Interview with Alex Prager under the pretext of reviewing her photos

Alex Prager

Interview with Alex Prager under the pretext of reviewing her photos

The card’s start was unusual in photography; we can say that you entered by accident. How did you discover photography?

I certainly did not have a traditional educational background. I was 20 years old when I realized that if I did not choose something to spend my energy and energy on, I would spend every day of my life in office work. I was working as a receptionist at the time. I started visiting museums and art exhibitions, and I wanted to see if I could draw or paint. When I was 21, I stumbled upon the Eggleston Exhibition at the Getty Museum. Then, in less than a week, I bought a second-hand Nikon N90-S camera and equipment from eBay – from a woman who broke up with her husband. It cost $ 80 and came with a handbook on how to use darkroom equipment.

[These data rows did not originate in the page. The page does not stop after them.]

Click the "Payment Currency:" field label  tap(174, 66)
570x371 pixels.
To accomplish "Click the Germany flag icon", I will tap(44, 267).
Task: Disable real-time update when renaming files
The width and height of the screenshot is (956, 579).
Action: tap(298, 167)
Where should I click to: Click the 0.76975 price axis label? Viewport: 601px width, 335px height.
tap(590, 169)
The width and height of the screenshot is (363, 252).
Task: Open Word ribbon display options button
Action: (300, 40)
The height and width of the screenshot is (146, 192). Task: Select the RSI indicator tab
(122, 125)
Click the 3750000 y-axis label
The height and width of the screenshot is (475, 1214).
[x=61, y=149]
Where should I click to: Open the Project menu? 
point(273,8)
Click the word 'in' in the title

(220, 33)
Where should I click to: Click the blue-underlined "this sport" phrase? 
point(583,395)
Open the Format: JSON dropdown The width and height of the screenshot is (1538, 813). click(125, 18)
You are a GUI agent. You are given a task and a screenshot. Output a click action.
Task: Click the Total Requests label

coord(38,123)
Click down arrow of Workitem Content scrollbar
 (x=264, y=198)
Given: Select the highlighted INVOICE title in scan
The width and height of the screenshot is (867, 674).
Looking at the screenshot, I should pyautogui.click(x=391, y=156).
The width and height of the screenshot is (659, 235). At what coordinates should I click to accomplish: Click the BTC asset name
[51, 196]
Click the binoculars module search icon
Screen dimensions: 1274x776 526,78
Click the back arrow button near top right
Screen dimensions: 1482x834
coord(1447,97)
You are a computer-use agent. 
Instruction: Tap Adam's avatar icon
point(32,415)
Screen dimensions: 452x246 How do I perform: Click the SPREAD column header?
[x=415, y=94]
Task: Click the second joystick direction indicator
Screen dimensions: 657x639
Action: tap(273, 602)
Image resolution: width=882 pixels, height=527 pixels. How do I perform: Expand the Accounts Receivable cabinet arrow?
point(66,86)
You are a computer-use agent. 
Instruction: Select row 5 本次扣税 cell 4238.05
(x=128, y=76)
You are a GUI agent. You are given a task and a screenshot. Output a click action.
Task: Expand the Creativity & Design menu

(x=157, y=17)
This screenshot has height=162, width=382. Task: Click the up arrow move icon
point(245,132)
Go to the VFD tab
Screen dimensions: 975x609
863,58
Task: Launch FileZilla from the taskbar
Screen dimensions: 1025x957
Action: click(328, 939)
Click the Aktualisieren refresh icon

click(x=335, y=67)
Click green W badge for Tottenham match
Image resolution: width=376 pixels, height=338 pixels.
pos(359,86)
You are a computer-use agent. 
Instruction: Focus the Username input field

– There is a long way between your first camera and your career in art photography.

I was excited about the photos I was taking. I am dissatisfied with them now. I worked on the pictures in the dark until three or four in the morning. Most importantly, I felt that a picture was not finished until the viewer reacted to it. I still feel that way.

– How did they react, and what kind of people were “they”?

I was living in an apartment in Cary town at the time. I used to hang pictures in the laundry, and in the mornings, I would see what pictures they had taken. This way, I could understand what people like.  When I started showing my work in galleries, people came up to me and said how they felt about my work. They said these subjects reminded people they knew; those images reminded them of scenes from movies. I was trying to convey something to people that was vaguely familiar to them.

 – Why?

Just as I used color to get people’s attention, I then force them to find something in the bottom layer that is not very happy.

 – Most of the time, in describing your images, they have said that they have a film-like quality.

I try to create a real-life with a little exaggeration – something more exciting and dramatic—high visualization of real life, like the parallel world. Most of the film-like feel in the photos comes from the lighting.